Es ist nicht so, dass wir es nicht versucht hätten. Aber wer ebenfalls schon einmal versucht hat, aus dem Anstecken eines einfachen Brotes einen auch nur halbwegs respektablen Effekt zu generieren, weiß, dass Brot und Böller irgendwie nicht ganz dasselbe sind.

Überhaupt sind mir diese Gegenüberstellungen von Lebensmitteln hier und Feuerwerk dort eindeutig zu viel Schwarzweißmalerei. Über die Risiken der Knallerei ist jedes Kind bestens informiert, wohingegen die von Lebensmitteln ausgehenden Gefahren bis heute unterschätzt werden.

Man könnte es besser wissen. Schließlich machten Monty Python bereits vor knapp 50 Jahren auf die Gefahren eines Angriffs mit Früchten aufmerksam. Zum Spaß machten sie diesen Aufklärungs-Clip ja wohl eher nicht. Die Botschaft mag nicht jedem gefallen, ist aber eindeutig: Oftmals bleibt nur eine Handfeuerwaffe oder ein 16-Tonnen-Gewicht, um sich effektiv gegen eine Früchte-Attacke zu wehren. An der Kernproblematik hat sich allerdings bis heute nichts geändert: Selbst im Jahr 2019 und trotz Smart Home und Apps für fast jede Gelegenheit kann es durchaus geschehen, dass man im Notfall keines dieser beiden Abwehrmittel zur Hand hat.

GESAMMELTES MATERIAL —
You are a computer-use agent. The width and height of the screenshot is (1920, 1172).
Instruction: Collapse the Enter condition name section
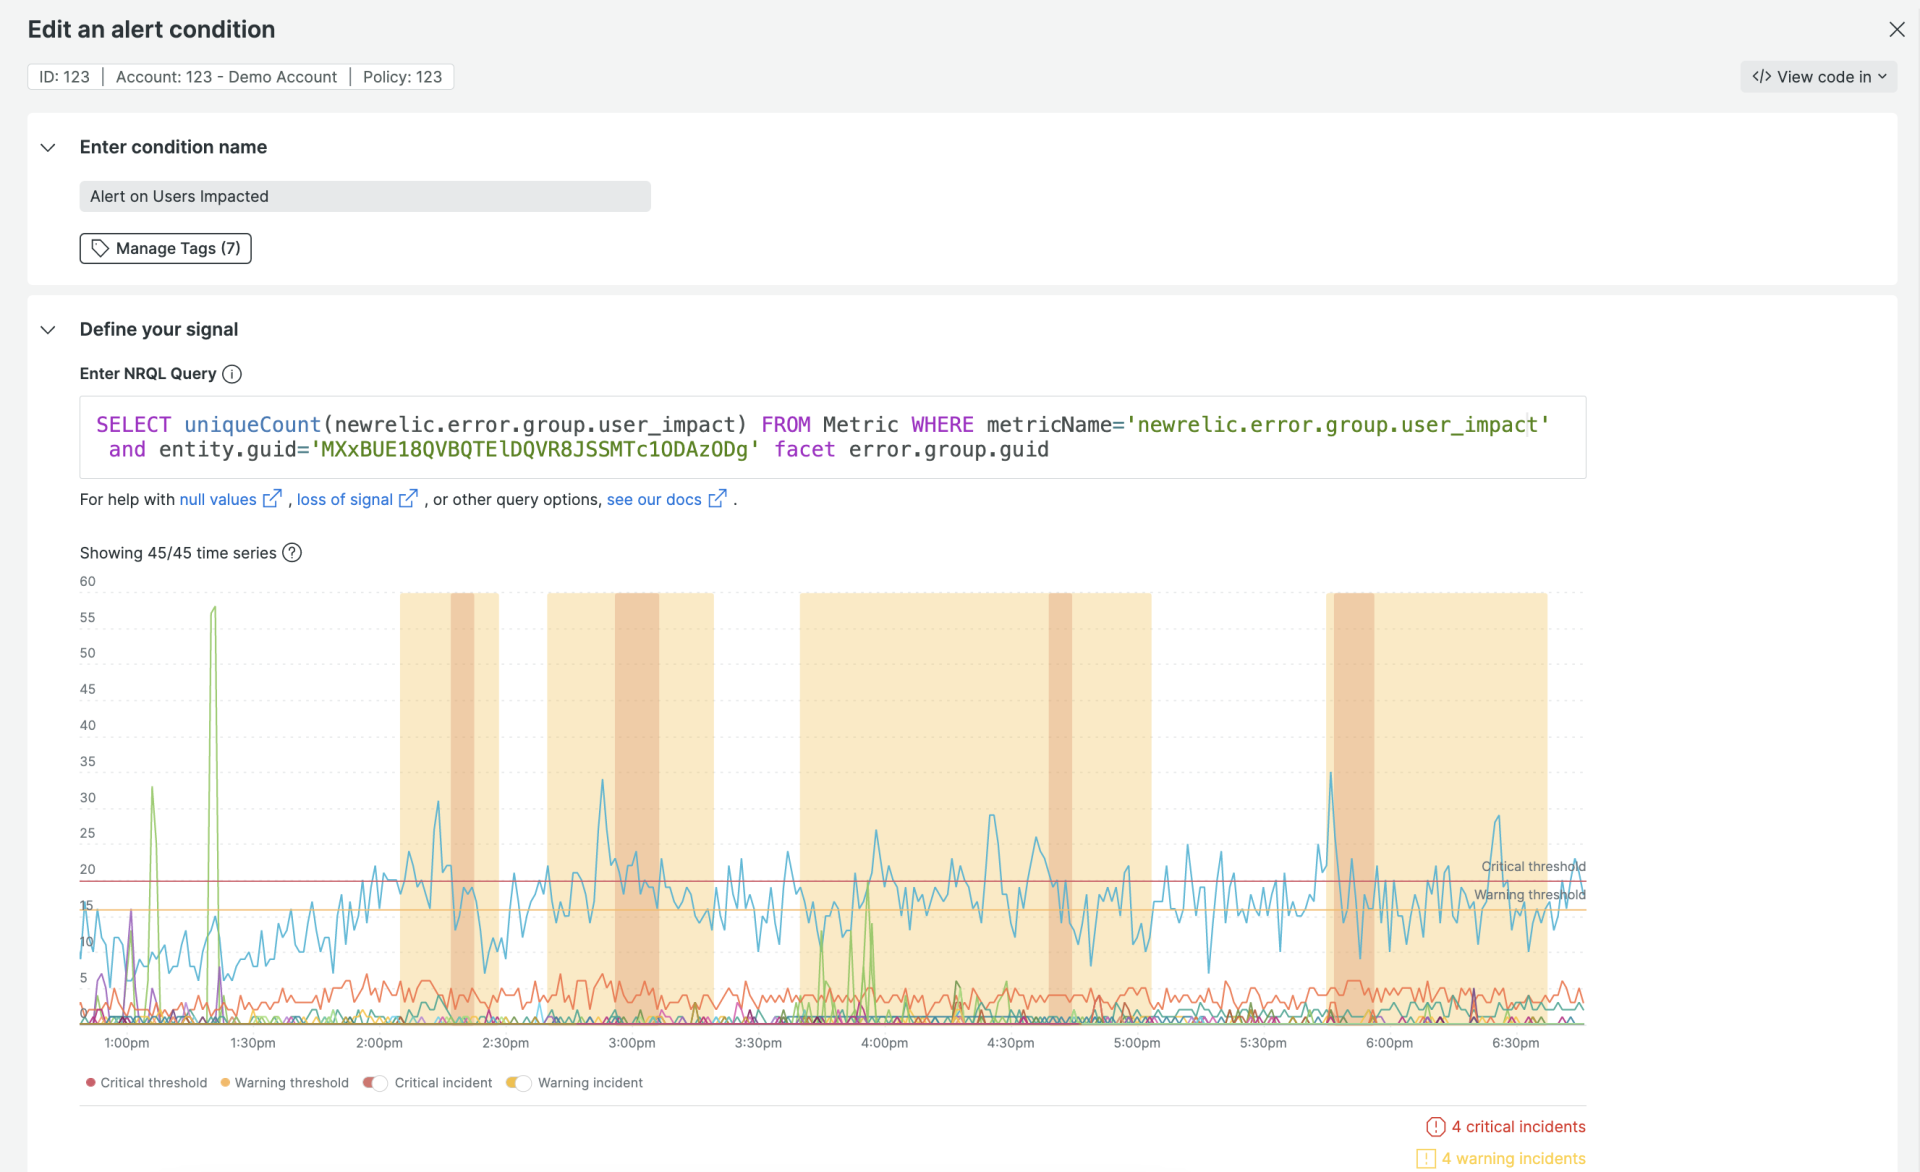[47, 147]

GESTELLTE AUFGABE —
Können Sie den Abschnitt von „Man könnte es“ bis einschließlich „zur Hand hat.“ aus dem Text über Lebensmittel und Feuerwerk wortgetreu abschreiben? Maßgeblich ist allein der Text, nicht das Material.

VOLLSTÄNDIGE ANTWORT —
Man könnte es besser wissen. Schließlich machten Monty Python bereits vor knapp 50 Jahren auf die Gefahren eines Angriffs mit Früchten aufmerksam. Zum Spaß machten sie diesen Aufklärungs-Clip ja wohl eher nicht. Die Botschaft mag nicht jedem gefallen, ist aber eindeutig: Oftmals bleibt nur eine Handfeuerwaffe oder ein 16-Tonnen-Gewicht, um sich effektiv gegen eine Früchte-Attacke zu wehren. An der Kernproblematik hat sich allerdings bis heute nichts geändert: Selbst im Jahr 2019 und trotz Smart Home und Apps für fast jede Gelegenheit kann es durchaus geschehen, dass man im Notfall keines dieser beiden Abwehrmittel zur Hand hat.